In 1975, the United States instituted a condemnation action against 129.4 acres of land near the Navy's Marine Corps Air Station in Yuma, Arizona. 77.4 acres of the land lie within the Yuma Mesa Irrigation and Drainage District, part of the Yuma Mesa Division of the Gila Reclamation Project. In this dispute, we do not examine the arrangements between the Navy and the surface owners, but only the dispute between the Navy and the District.

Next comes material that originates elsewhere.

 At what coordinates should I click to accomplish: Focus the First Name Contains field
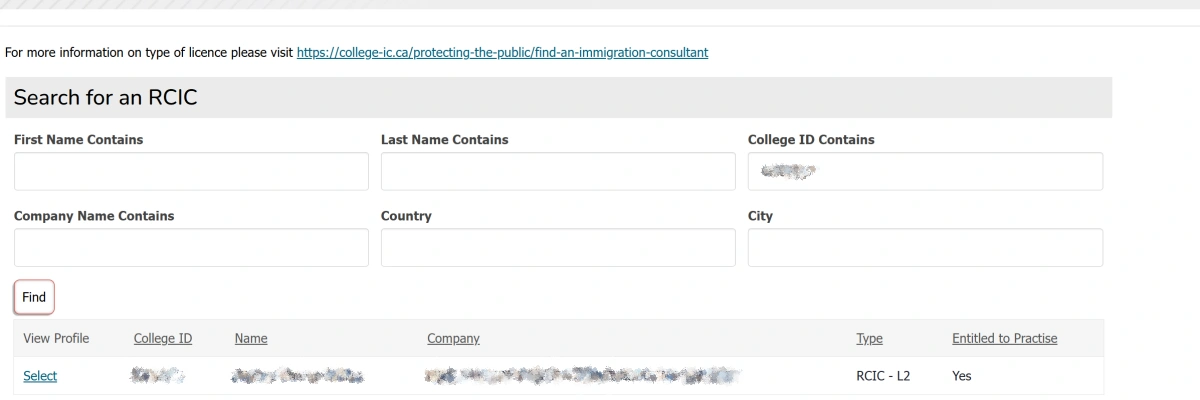click(191, 171)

The Gila Project dates back to the Act of Dec. 21, 1928, Sec. 11, ch. 42, 45 Stat. 1057, 1063-64. Pursuant to that act and later federal statutes, the federal government has diverted water from the Colorado River at Imperial Dam through the Gila Main Canal to areas covered by the Gila Project. The District was formed under Arizona state law to repay the Secretary of the Interior for the District's pro-rata share of the federal government's expenses in constructing, operating, and maintaining this project. On May 26, 1956, the District executed a contract providing for repayment of those expenses. Under that contract, the construction expenses will be repaid over a period of sixty years. The record does not disclose how the project will be conducted thereafter; we assume, however, that landowners will remain subject to assessments to cover ongoing costs of operation and maintenance. Under the current scheme, payment of the annual operation and maintenance assessment entitles each landowner to receive nine acre-feet per acre of water annually. Landowners must pay an additional amount for water in excess of this amount. Nonetheless, the District does not break down its costs between those of providing the basic nine acre-feet of water and those of providing excess water. Instead, it customarily fixes the amount of the annual assessment and the price of the excess water to assure that the total revenues equal the total expenses. See Cross-Appellee's Supplemental Excerpt of Clerk's Record exhibit "S" [hereinafter cited as S.E.R.].

Bowing to the authority of Adaman Mutual Water Co. v. United States, 278 F.2d 842 (9th Cir. 1960), the Navy conceded at the outset that it was obligated to pay the share of the construction costs attributable to the condemned land. That payment came to $16,147.44 and is not disputed here. 129.4 Acres I required the Navy to compensate the District for the loss of operation and maintenance assessments caused by condemnation of this land. On remand, the district court required the Navy to make a lump sum payment based on the expected cost of supplying water over the life of the contract. The Navy filed a motion for a declaration that, after payment of those charges, it would be entitled to future delivery of water in the same amounts as the other landowners in the area. The district court granted that motion. The District here challenges the portion of the district court's order requiring the providing of water to the Navy by contending that the requirement violates both the Fifth Amendment and federal statutory law. The Navy cross-appeals, challenging the amount of the award.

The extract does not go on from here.